Your answer should be the lines below from the one with "Task: Open the 血統 link in the header" to the one with "Given: Collapse the files folder twistie", both included, given again exactly and with nothing added.

Available records below:

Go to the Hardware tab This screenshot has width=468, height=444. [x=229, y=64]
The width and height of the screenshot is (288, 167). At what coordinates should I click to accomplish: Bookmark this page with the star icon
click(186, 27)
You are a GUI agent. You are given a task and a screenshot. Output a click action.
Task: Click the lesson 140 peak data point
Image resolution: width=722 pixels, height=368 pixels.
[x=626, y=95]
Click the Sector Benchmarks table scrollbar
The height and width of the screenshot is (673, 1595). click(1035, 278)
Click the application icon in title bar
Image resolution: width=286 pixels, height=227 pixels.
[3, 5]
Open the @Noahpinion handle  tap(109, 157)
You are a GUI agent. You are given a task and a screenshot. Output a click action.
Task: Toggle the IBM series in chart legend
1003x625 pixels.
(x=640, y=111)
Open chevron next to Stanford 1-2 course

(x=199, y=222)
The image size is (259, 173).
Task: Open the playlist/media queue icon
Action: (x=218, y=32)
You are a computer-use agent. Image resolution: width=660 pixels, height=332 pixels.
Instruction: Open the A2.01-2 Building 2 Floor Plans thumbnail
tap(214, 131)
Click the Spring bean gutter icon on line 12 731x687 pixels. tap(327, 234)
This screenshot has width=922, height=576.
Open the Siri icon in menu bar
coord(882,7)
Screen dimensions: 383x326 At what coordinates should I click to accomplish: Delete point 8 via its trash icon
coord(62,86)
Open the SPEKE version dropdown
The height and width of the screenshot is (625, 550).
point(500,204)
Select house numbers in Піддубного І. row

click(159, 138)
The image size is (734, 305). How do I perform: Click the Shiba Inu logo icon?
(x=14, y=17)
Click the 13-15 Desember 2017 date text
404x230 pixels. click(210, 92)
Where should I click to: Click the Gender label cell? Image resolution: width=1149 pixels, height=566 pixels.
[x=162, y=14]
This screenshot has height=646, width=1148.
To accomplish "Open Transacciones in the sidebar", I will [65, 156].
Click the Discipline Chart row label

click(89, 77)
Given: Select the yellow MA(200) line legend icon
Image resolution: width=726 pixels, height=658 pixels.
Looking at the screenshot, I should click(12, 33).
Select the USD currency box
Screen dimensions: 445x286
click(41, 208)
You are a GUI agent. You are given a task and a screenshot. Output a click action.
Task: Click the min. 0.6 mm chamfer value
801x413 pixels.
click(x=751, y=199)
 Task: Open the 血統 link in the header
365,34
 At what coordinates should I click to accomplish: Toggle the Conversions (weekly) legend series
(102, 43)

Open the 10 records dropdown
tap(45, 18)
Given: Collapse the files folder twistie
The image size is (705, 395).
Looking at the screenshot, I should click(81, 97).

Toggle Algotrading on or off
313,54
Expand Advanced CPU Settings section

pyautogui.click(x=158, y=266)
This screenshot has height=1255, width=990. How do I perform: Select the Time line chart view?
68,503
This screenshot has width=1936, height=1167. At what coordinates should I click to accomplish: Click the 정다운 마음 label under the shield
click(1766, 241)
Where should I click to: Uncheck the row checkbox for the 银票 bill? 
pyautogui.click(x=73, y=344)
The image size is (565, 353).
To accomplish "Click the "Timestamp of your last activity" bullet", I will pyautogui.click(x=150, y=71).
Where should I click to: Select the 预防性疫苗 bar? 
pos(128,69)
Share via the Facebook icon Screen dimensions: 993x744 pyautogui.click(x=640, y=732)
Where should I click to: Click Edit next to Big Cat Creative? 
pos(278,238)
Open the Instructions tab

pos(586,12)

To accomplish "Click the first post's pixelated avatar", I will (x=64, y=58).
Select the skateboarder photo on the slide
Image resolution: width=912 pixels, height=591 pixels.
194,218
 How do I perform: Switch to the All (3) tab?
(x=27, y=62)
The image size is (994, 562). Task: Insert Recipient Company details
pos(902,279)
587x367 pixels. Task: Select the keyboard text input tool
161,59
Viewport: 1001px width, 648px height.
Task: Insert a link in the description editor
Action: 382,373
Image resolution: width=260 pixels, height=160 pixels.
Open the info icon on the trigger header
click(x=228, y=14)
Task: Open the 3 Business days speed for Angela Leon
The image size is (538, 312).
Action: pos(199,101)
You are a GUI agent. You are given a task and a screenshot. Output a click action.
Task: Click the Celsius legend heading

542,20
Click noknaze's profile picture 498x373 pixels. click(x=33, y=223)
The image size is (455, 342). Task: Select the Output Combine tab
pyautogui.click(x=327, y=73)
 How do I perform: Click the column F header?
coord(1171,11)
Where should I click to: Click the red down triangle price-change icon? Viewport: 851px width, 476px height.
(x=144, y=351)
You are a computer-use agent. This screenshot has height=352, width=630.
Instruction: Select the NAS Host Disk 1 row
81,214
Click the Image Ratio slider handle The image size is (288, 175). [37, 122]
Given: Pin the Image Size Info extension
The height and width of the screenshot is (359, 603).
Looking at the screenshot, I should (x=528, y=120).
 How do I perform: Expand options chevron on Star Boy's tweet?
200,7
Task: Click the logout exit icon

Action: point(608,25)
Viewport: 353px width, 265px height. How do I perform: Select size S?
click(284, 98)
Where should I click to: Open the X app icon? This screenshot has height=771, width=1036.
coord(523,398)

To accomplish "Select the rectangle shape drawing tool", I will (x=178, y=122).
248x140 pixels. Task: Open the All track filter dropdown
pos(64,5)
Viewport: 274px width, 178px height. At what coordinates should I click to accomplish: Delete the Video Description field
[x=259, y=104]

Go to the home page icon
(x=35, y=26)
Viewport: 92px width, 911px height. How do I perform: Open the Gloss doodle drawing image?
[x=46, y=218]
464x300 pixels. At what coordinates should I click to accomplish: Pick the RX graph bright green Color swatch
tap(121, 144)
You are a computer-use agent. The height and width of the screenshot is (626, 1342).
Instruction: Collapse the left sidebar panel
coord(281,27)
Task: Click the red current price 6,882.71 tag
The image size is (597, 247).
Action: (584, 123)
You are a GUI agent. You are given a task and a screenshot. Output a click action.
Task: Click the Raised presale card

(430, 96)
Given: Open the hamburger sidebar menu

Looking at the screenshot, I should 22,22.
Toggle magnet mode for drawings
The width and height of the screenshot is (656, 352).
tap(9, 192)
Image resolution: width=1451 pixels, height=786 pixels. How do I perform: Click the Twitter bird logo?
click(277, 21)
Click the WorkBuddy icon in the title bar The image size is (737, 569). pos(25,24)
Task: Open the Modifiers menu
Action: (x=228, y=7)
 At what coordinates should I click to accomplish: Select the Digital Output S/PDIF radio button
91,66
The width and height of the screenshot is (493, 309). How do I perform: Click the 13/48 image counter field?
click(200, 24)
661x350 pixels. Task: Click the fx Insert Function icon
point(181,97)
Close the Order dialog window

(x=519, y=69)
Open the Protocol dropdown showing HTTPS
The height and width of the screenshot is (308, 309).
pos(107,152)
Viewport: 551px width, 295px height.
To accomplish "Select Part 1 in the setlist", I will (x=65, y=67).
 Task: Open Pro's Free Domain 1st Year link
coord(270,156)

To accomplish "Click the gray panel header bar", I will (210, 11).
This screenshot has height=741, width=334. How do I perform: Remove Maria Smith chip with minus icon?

End of Available records.

## Result
 Task: Open the 血統 link in the header
365,34
 At what coordinates should I click to accomplish: Toggle the Conversions (weekly) legend series
(102, 43)

Open the 10 records dropdown
tap(45, 18)
Given: Collapse the files folder twistie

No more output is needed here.